# Enough Lighting or Not?



## ermd (Nov 23, 2010)

Hi

I have a 240L (aprox 64 US Gallon) aquarium which came with 2 x T8 40w tubes. I have also added 2 x T5 39w tubes.

The aquarium measures - W120xD40xH70cm (47.25×15.75×27.5″).

Do I have enough light and does the mix between T5 and T8 matter, or do I just count the total wattage ( 158w) ?

I also have pressurized co2.

I have had a look at the sticky (Proper Wattage for Aquariums) at the top of the forum but my aquarium size doesn’t match any sizes in the table provided. 

Thanks,


----------



## Newt (Apr 1, 2004)

Watts is an *input* of energy to your lights and it really doesnt equate to light output or the quality of light needed by plants. When bulbs were all tungsten inert incandescent bulbs the watts/light output was fairly consistant from manufacturer to manufacturer. When the T12 fluorescent bulbs came out people in the hobby developed the WPG Rule which worked OK within the guidelines set up around it. Once T10, T8, CFs, T5 and T5HO came out the WPG Rule doesnt work. Values we need in the hobby for lighting is rarely, if ever, published.

It doesnt matter if you mix tube sizes. I do. Are you sure your T8s are 40 watts? Typically a 4 ft tube is 32 watts but there are a few higher out there. Looks like your T5s are T5HO.

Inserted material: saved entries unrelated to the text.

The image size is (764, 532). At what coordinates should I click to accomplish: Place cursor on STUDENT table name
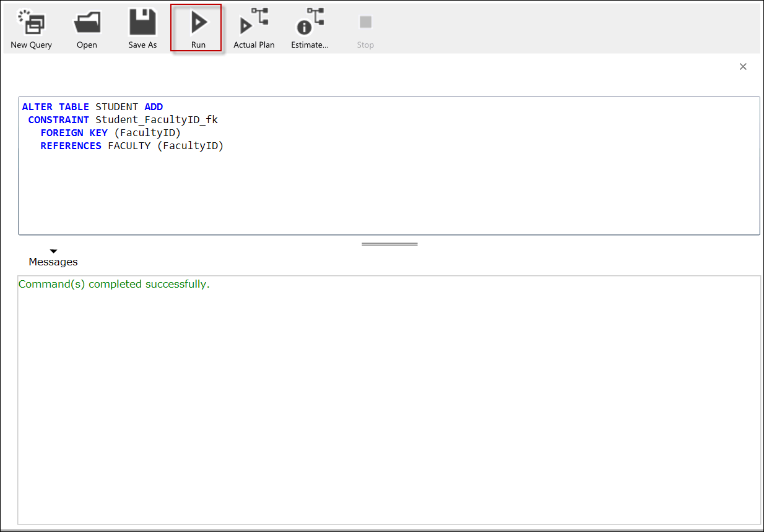pyautogui.click(x=116, y=107)
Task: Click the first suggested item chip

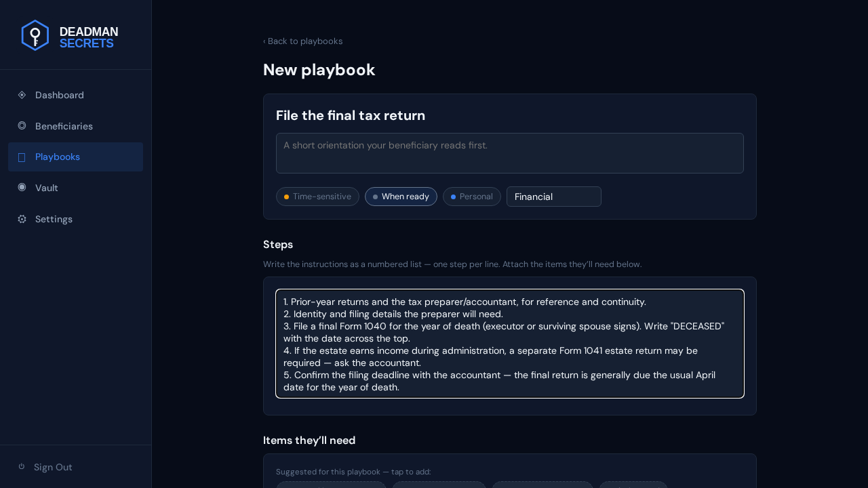Action: 331,485
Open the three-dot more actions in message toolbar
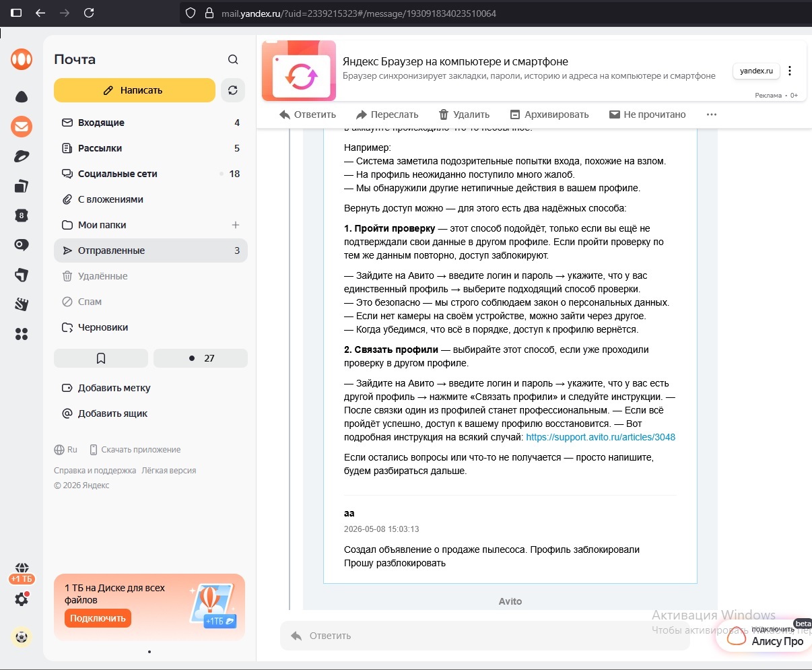Viewport: 812px width, 670px height. coord(712,114)
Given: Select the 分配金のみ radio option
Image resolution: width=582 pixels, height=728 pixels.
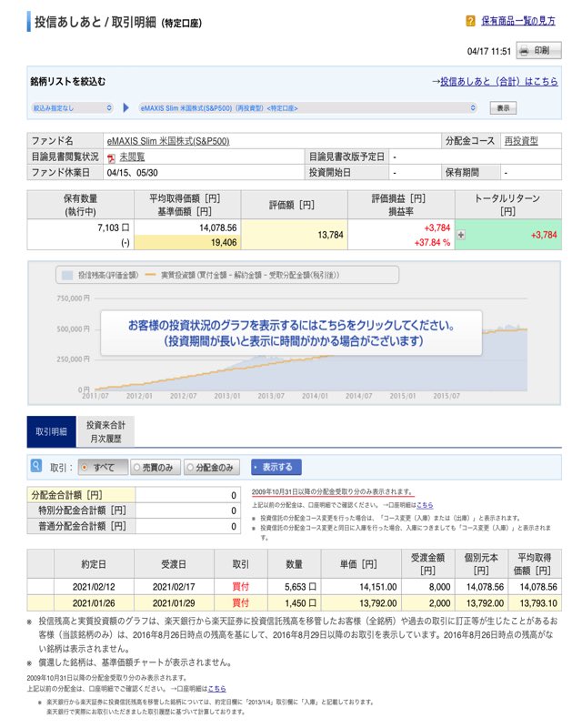Looking at the screenshot, I should 191,467.
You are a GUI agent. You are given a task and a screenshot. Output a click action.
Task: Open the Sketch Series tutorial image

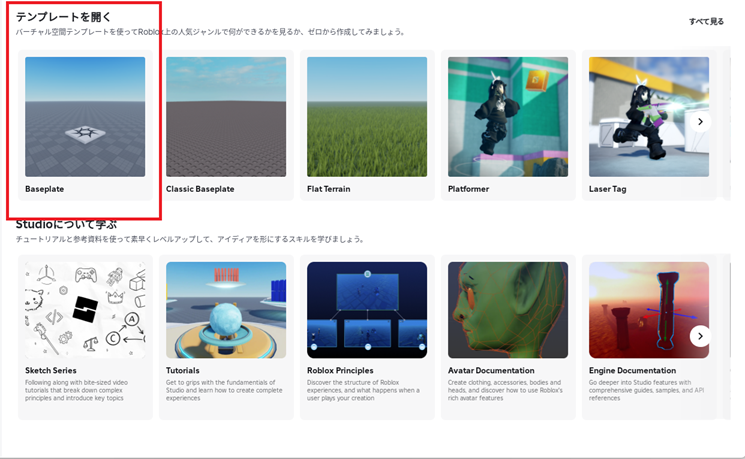(85, 311)
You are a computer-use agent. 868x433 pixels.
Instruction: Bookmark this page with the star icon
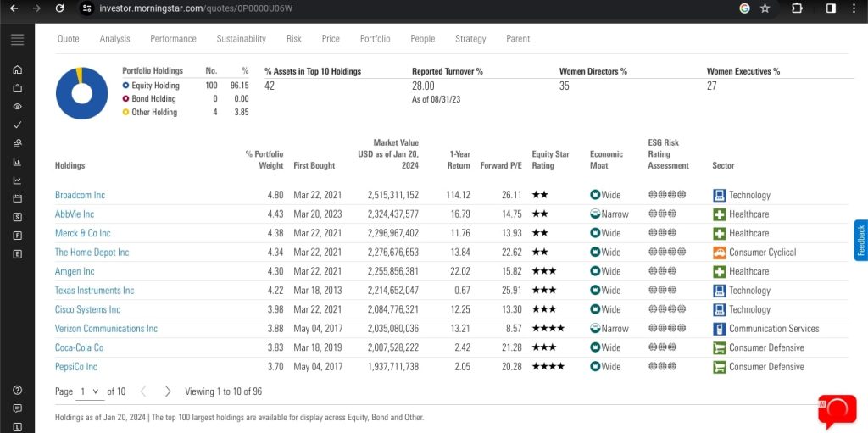pyautogui.click(x=765, y=8)
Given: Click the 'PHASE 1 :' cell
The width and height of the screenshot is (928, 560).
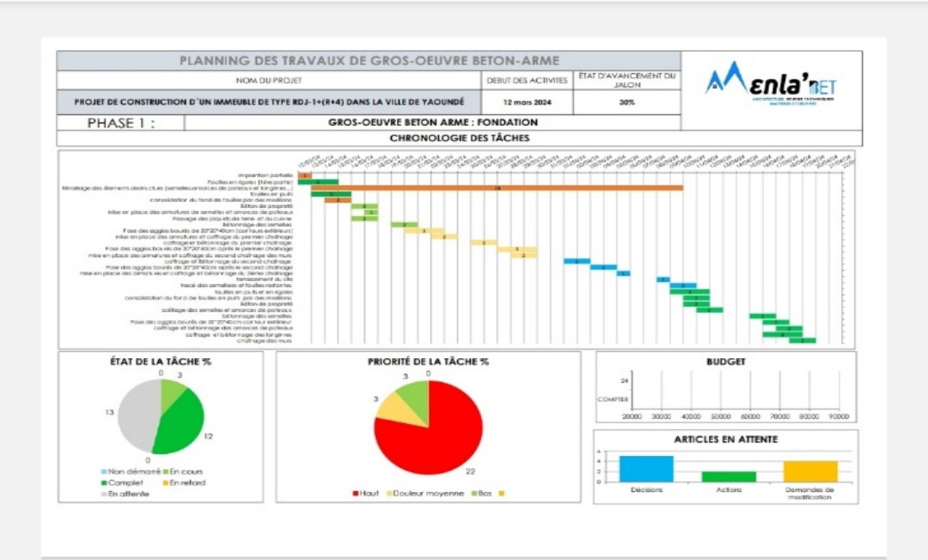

It would appear you have adequate light levels and will need that CO2.


----------



## ermd (Nov 23, 2010)

Thanks for the reply Newt.

You have got me double checking my tubes, the ones that came with the aquarium are

One Power-Glo Fluorescent Aquarium Tube 40W 106.68cm (42in) T8
One Aqua-Glo Fluorescent Aquarium Tube 40W 106.68cm (42in) T8

And the T5 tubes are
Plant Pro T5 Lamp Arcadia 39w 34in x 2

Regards,


----------



## ibanezfrelon (Mar 1, 2010)

the tank is pretty deep, at least put some good reflectors on the tubes


----------



## ermd (Nov 23, 2010)

I am using reflectors on all 4 tubes and they are on for 8 hours per day.


----------



## Newt (Apr 1, 2004)

ermd said:


> Thanks for the reply Newt.
> 
> You have got me double checking my tubes, the ones that came with the aquarium are
> 
> ...


Yes, the Hagen bulbs are rated at 40 watts. 
Dont know too much about the Arcadia bulbs. I think they are a European bulb.


----------